Relatively few people are motivated to spend a long time waiting to vote in a queue that may keep them outdoors in bad weather, though some do appear willing to endure similar conditions in order to purchase the latest iPhone. Smartphone voting is a great idea for increasing participation in elections, but sadly it is one that needs work before becoming wholly viable, if it ever does. Until then, voters can still bring along their smartphones to their polling places to keep themselves entertained while they wait.
— Techly

 

Who’s Foolin’ Who?

 

For more than a decade, Republicans have been working overtime to bring Jim Crow voter suppression schemes back to the polls, this time on a nationwide basis. Their excuse is the supposed need to combat voter fraud, a decidedly small scale offense. Republicans are at their best when ginning up hysteria, however, and the frenzy they have created over voter fraud has resulted in state laws which have the side effect of stifling voter turnout by citizens who historically vote for Democratic Party candidates.

 

The most blatant case in this year’s election is the Georgia gubernatorial race, where Republican Brian Kemp is running against Democrat Stacey Abrams. Mr. Kemp also happens to be the Georgia Secretary of State, a position which puts him in charge of overseeing the state’s elections. He has refused to recuse himself from that position, more or less stating as his reason “Trust me.” Georgia voters can be excused for scoffing at his stance considering how Mr. Kemp has done everything in his power as Georgia Secretary of State to suppress turnout by racial minority voters. Former president Jimmy Carter, a decent man, has spoken out to urge Mr. Kemp to resign from his office as Georgia Secretary of State while he seeks the governorship, but it appears his remarks are too little too late, and at any rate are falling on deaf ears when they come to Mr. Kemp and his acolytes.

Segregated cinema entrance3
African-American patron going in the colored entrance of the Crescent Theatre in Belzoni, Mississippi, on a Saturday afternoon in October 1939. Photo by Marion Post Wolcott (1910-1990).

It’s bad enough that miscreants like Brian Kemp have been allowed by state legislatures to get away with Jim Crow voter suppression, and even encouraged by having those efforts codified in state law, but to then allow that person to oversee his own election is beyond belief. That’s like the referee of a football game saying “Trust me” as he suits up in the uniform of one team and plays for them while he pretends to call penalties for both sides impartially.

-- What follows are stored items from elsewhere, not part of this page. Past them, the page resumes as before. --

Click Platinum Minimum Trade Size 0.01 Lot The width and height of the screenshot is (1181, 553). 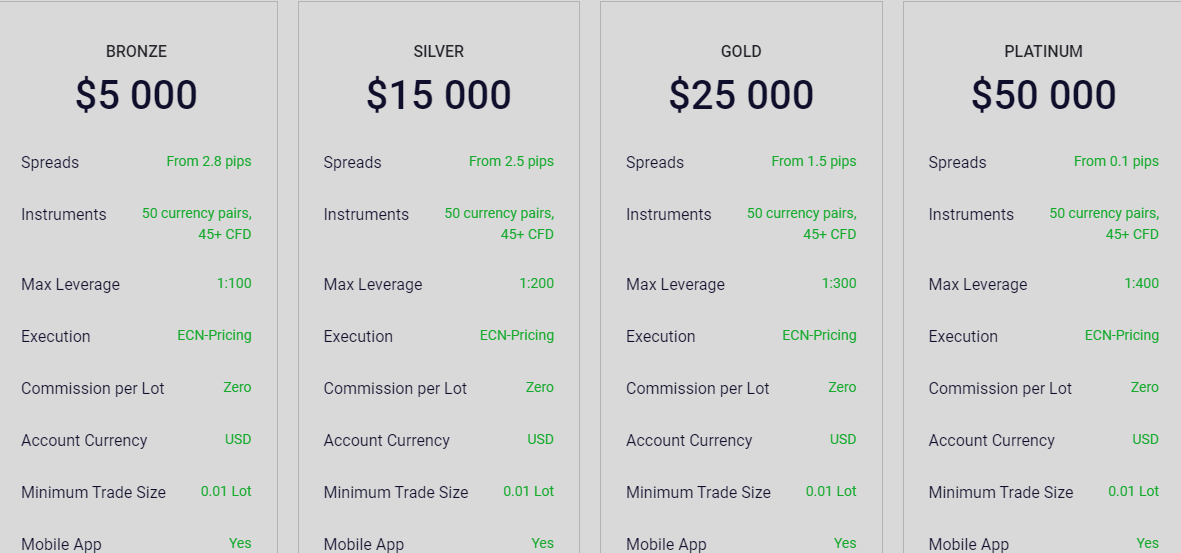pos(1134,491)
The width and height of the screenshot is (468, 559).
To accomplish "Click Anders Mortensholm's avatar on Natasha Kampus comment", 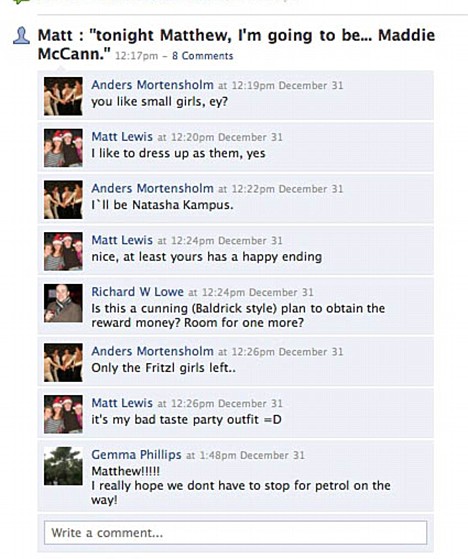I will pyautogui.click(x=63, y=200).
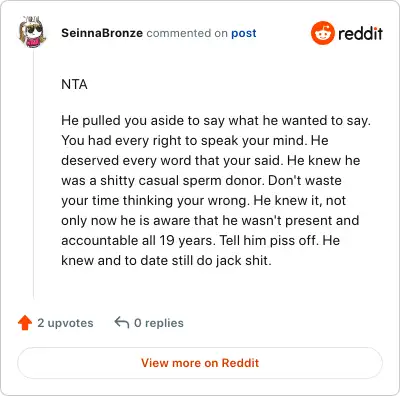Screen dimensions: 400x396
Task: Click the reply arrow icon
Action: pyautogui.click(x=122, y=322)
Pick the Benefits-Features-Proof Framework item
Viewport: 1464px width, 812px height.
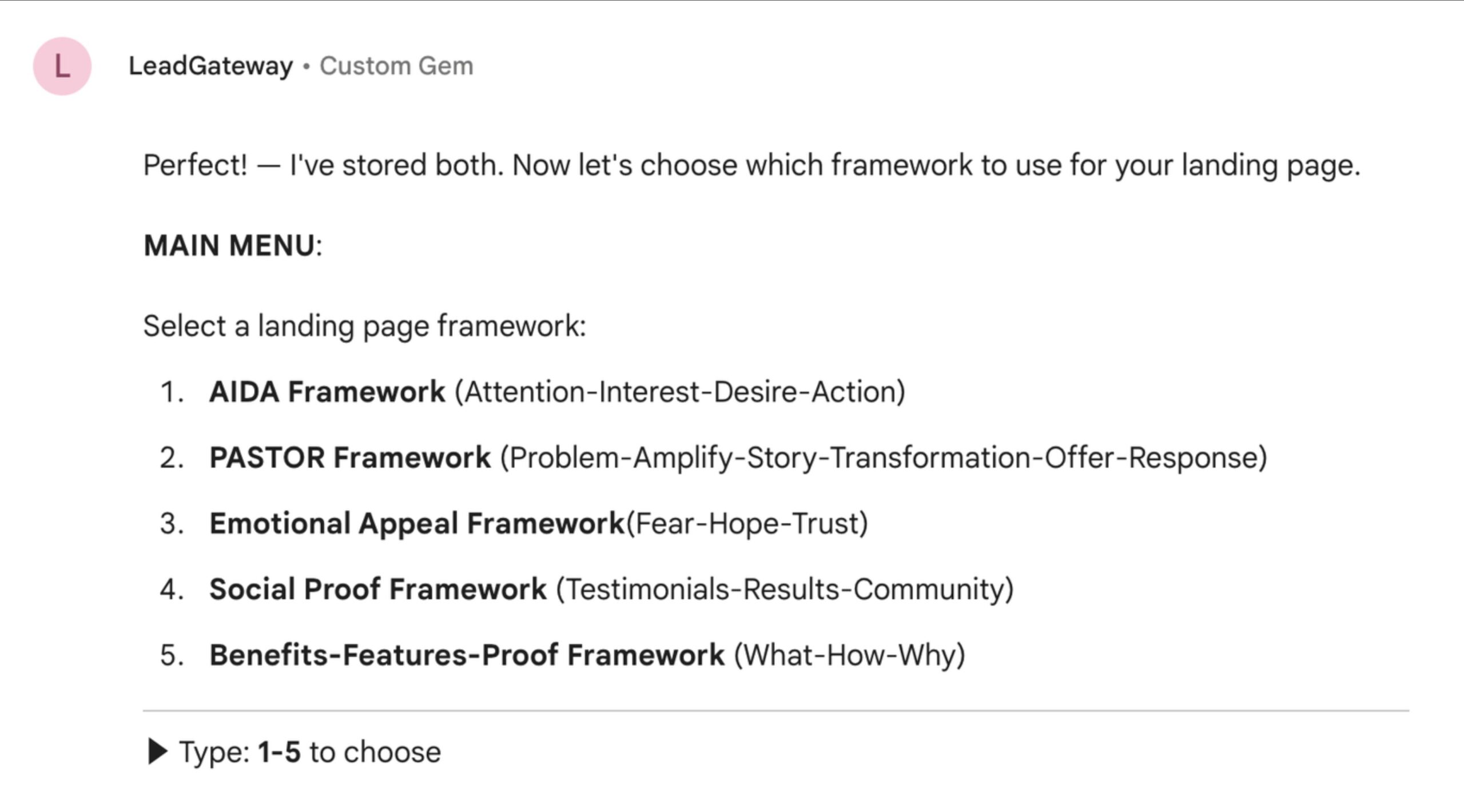tap(467, 655)
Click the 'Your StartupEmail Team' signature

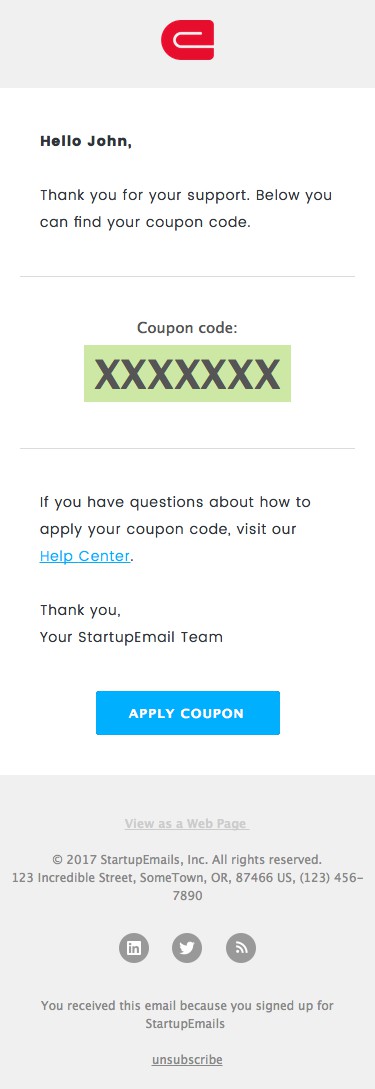pyautogui.click(x=131, y=637)
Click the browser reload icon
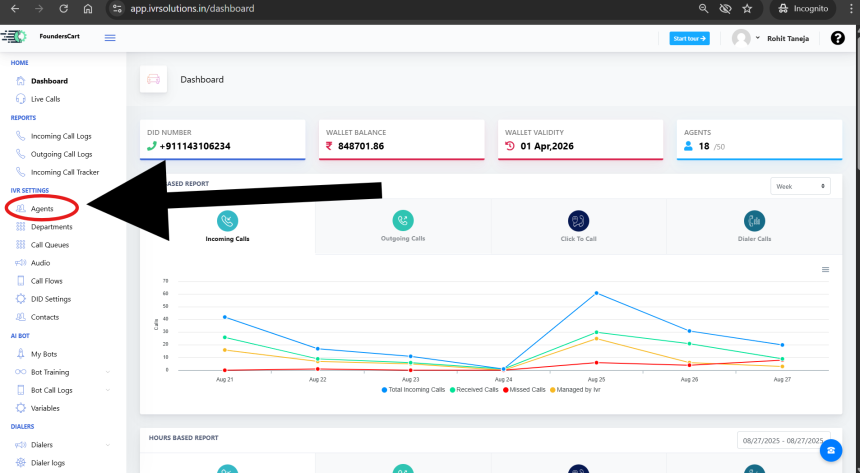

There should be state laws prohibiting this obvious conflict of interest, but even while there are no laws on the books, simple decency would dictate that Mr. Kemp voluntarily recuse himself.

In Cleveland, Ohio, in March 2016, Vermont Senator Bernie Sanders spoke about voter suppression.

But no, we have most certainly passed beyond the bounds of simple decency in our society and in our politics. The only thing citizens can do is steel themselves to vote no matter what obstacles indecent people put in their way. They can accept rides to the polls for early voting from partisan activists, and as long as everyone is open about that there’s nothing wrong with it, no matter how Georgia State Patrol troopers may feel about it.



From her 1985 album Who’s Zoomin’ Who?, Aretha Franklin sings “Freeway of Love”.

 

This midterm election and all local and statewide elections are important for the very reason that they put in place the lawmakers who set the agenda for what happens on the national stage. It is not enough as a dutiful citizen to wake from slumber once every four years to turn out for the presidential election and then go back to sleep. That is not what Republican groups like the nefarious Project Veritas have done, who are at work every day with a kind of addled, mentally and spiritually unbalanced zeal to reshape the country in their own image. Based on the conduct of many state legislatures and school boards across the country and the draconian policies they have slipped under the door, they have been succeeding while everyone else slept.